Like most of his colleagues, Hess was primarily an experimental chemist interested in the discovery and analysis of new substances. However, he also developed a strong interest for theoretical investigations. In particular, he wondered how chemical affinity relates to heat in chemical reactions. His experiments on various hydrates of sulfuric acid showed that the heat released when they formed was always the same, whether the reactions proceeded directly or through intermediates (1840). Hess thus formulated a special case of the conservation of energy two years before Julius Robert von Mayer stated a more general principle, in 1842. Hess was fully aware of the importance of his own contribution.

In 1842, Hess proposed the law of thermoneutrality, which states that no heat is evolved in the exchange reactions of neutral salts in aqueous solution.
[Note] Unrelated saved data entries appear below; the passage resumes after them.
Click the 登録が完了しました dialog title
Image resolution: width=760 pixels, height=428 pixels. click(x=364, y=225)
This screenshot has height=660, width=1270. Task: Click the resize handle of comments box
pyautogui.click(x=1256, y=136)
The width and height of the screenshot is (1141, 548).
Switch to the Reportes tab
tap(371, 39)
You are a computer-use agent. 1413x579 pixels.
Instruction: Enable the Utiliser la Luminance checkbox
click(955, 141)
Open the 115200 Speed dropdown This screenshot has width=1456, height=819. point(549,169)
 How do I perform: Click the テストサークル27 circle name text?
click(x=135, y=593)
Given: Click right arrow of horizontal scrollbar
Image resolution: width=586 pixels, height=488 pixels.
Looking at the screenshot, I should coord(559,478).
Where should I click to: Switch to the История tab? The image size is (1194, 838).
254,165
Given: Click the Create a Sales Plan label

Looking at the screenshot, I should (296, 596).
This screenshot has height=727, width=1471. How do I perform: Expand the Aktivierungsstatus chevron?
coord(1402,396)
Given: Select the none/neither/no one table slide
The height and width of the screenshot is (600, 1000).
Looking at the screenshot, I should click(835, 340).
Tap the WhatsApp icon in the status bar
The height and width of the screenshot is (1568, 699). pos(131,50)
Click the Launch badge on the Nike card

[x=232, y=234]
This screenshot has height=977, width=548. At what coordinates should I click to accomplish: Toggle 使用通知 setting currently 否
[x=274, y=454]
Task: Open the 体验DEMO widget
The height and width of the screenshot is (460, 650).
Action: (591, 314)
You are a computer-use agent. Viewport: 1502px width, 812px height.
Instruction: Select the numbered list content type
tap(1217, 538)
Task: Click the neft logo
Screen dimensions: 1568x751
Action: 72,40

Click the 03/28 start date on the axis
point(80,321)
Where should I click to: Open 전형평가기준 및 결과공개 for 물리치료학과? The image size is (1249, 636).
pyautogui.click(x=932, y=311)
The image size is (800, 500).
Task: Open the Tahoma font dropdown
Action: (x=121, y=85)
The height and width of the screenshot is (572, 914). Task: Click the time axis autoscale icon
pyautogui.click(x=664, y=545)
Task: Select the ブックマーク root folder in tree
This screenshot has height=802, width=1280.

A full explanation would only be given 45 years later, in terms of electrolytic dissociation, by the Swedish chemist Svante Arrhenius.

After these two major discoveries, Hess was influential in the development of chemistry in Russia. His book Osnovania Chistoy Khimii (Fundamentals of Pure Chemistry) went through seven editions and remained the standard Russian textbook for undergraduate chemistry until 1861. Hess was active as a teacher and mentor of young scientists, until his poor health forced him to retire, in 1848.

==Later research and final days==
Hess' investigation of minerals included the analysis of silver telluride (Ag_{2}Te), which was named hessite in his honour. He also discovered that the oxidation of sugars yielded saccharic acid.

Hess died prematurely in 1850, at the age of 48, in St. Petersburg. He was buried at Smolenskoe Lutheran cemetery.